O Amor Está Escondido

“A sociedade de atual enterrou para sempre o amor! Não o vejo nas pessoas. Hoje em dia ninguém quer se envolver de verdade. Sentimento em extinção, ele não está mais por aí. Talvez eu seja o único que ainda se sujeite a sofrer por ele. Você não acha Fábio?”

Em uma paráfrase, no mínimo questionável (culpa da memória ineficiente), foi isso que me perguntaram ontem em uma mesa de bar. O dono da frase em questão, trata-se de um amigo de longa data, apaixonado, levemente romântico e descrente por não correspondido. Não, eu respondo. O amor não está sepultado e naufragado abaixo de sete palmos de terra. O amor, meu caro amigo, existe, mas está escondido.

Escondido nos lençóis, usados e ainda quentes; na penumbra de um sorriso que se despede e vai embora. Nas cartas esquecidas no fundo de uma gaveta; nos breves sinais de posse, escondido está o amor. Nas figuras de linguagem: metáforas e sinestesias; entre o primeiro trago e o último gole e disfarçado nas cores de um batom. Vigiando pelo buraco da fechadura; e sussurrado aos ouvidos de alguém, em noite de qualquer céu. Escondido em sonetos de rimas pobres ou preciosas, em versos decassílabos ou alexandrinos; lá no alto, no baile das nuvens, estrelas e demais astros. No horizonte e na horizontal; no poder e no prazer; na liberdade vigiada; em um beijo em todos os beijos; no adeus até amanhã; na sina e nos sinais; entre o pano e a epiderme; na distância logo ao lado, o amor se escondeu. Nos versos de “Sete Cidades”; em “Mariana” de Jorge Amado. Espalhado pelo vento, misturado à poeira fina e folhas secas. Camuflado no detalhe; engasgado em algumas palavras e tropeçando em alguns gestos, o amor segue se escondendo. Nas peças de roupa espalhadas pelo chão; na sanidade de um louco e na loucura da razão. No perfume de um edredom; nos rituais sem regras; nas curvas de porcelana de um corpo nu é onde ele está escondido. O amor repousa em travesseiro fofo e dorme enquanto o mundo cai. Não! Ele não se encontra necessariamente nas provas de “amor”, ou nas juras de “amor”, mas sim no sótão das ideologias; jorrando e escorrendo pelo ralo; ascendendo ou recuando com o andar dos ponteiros e passar das estações. Nas tintas de uma caneta; em letras garranchadas e apressadas; pichado nos muros: fulana eu te amo! Caminhando de mãos dadas pelas ruas com outro amor está o mesmo amor. Na saliva atrás da orelha; no borrão inconveniente em um pescoço, nos arranhões que marcam as costas. Caminhando nos fios do telefone; está no sereno da noite e uivando para a Lua, está no cinza de um dia frio procurando um lugar ao sol. Sei que os velhos discos e diários, esconderijos são, do amor. Não está no coração, lá já foi muito procurado, discreto e fugitivo migrou para outro lugar. Um pouco à cima do abdômen é que se esconde o tenro amor. Em sonhos e tentações; no porta-retrato na cabeceira de uma cama. Sobretudo nas reticências, entre parênteses, ausente de aspas, sem vírgulas e na exclamação, escondido o amor está.

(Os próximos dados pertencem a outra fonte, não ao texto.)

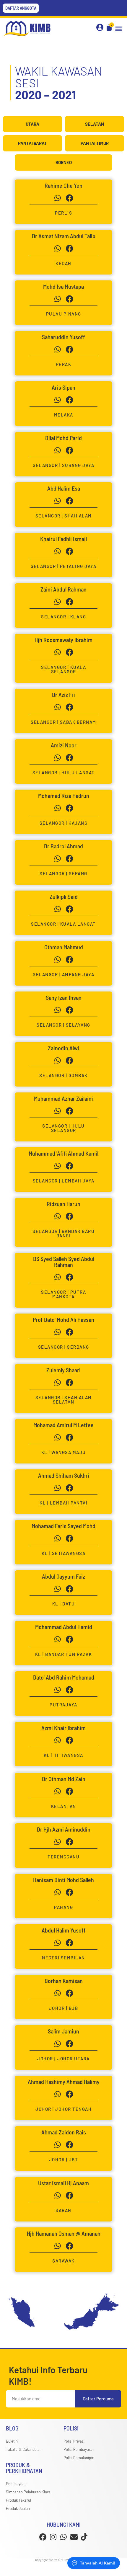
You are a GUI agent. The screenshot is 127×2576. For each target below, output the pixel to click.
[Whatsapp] (57, 198)
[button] (118, 28)
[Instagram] (53, 2537)
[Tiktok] (84, 2537)
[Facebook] (43, 2537)
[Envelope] (74, 2537)
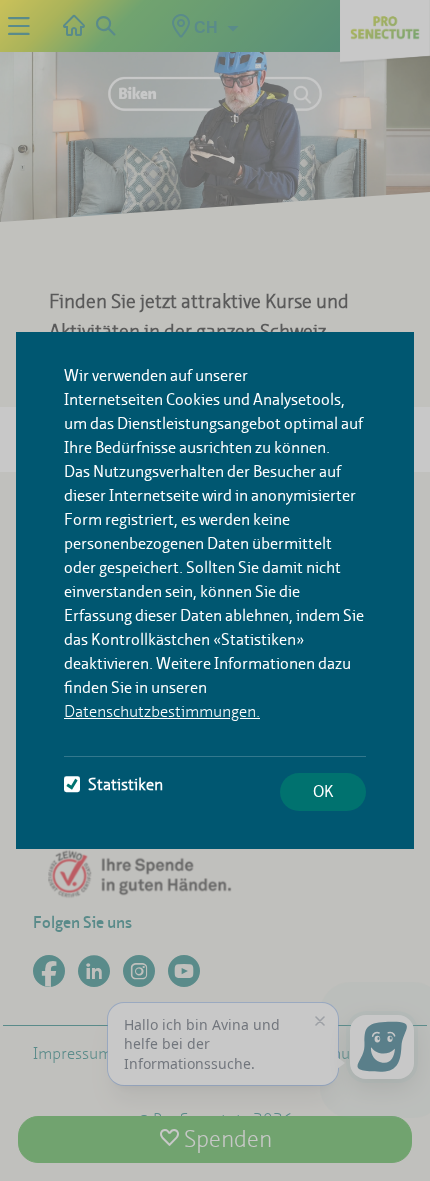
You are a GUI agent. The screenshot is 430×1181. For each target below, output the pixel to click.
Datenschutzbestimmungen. (162, 711)
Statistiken (125, 784)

E escondido o amor se encontra, zanzando por aí como um indigente. Disfarçado de amizade, carência, ou compaixão, ele bate de porta em porta. Não implorando um sorriso, ou mendigando reconhecimento, mas sim procurando um lugar quente e tranqüilo pra ficar... Ficar... Crescer... Até talvez cansar e se despedir. Andarilho por condição, perseguido por natureza, escondido está o amor.

Que o amor está escondido pode ser surpresa para os desinformados, motivo de dúvida para os desconfiados, de revolta para os céticos e de preocupação para os ressabiados, porém o que não me surpreende, é com tantos indícios meu amigo, meu grande amigo não ver o amor. Afinal de contas ainda nos dias de hoje, o mesmo amor de outrora, continua cego como sempre.